Stored data entries:
━━━━━━━━━━━━━━━━

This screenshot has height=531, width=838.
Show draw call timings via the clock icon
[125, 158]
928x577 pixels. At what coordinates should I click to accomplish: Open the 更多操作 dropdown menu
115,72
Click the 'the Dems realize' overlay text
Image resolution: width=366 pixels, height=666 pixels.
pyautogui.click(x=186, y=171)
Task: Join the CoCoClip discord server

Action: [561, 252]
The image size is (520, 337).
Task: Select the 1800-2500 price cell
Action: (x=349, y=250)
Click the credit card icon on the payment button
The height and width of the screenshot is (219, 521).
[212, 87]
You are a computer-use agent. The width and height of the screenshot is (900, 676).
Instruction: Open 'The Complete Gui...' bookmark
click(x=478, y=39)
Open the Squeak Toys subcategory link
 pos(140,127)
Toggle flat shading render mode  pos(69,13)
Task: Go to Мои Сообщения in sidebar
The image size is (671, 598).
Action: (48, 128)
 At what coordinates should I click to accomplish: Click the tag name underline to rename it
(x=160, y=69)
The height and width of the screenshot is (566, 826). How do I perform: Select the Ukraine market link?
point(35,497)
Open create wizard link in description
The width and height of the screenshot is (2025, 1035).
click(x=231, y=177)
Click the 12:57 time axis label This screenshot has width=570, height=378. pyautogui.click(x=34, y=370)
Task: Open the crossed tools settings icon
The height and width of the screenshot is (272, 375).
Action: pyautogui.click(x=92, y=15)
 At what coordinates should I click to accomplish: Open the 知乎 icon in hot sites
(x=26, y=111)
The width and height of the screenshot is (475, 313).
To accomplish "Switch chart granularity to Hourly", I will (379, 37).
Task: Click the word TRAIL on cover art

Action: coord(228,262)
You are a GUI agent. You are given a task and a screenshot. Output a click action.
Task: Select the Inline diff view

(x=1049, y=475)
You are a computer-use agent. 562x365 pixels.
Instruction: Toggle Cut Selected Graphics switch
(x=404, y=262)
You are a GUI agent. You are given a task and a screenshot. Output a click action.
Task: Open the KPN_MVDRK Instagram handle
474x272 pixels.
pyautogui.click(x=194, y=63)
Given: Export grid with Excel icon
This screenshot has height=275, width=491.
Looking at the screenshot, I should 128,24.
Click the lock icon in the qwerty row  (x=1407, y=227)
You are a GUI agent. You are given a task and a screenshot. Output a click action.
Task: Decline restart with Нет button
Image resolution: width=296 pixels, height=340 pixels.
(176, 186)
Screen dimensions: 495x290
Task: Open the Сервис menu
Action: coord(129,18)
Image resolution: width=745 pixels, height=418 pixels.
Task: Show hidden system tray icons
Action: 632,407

━━━━━━━━━━━━━━━━

* WHAT IS NEEDED
Total lines holding "computer" in the records: report this figure alone.

* ANSWER FOR THE TASK
2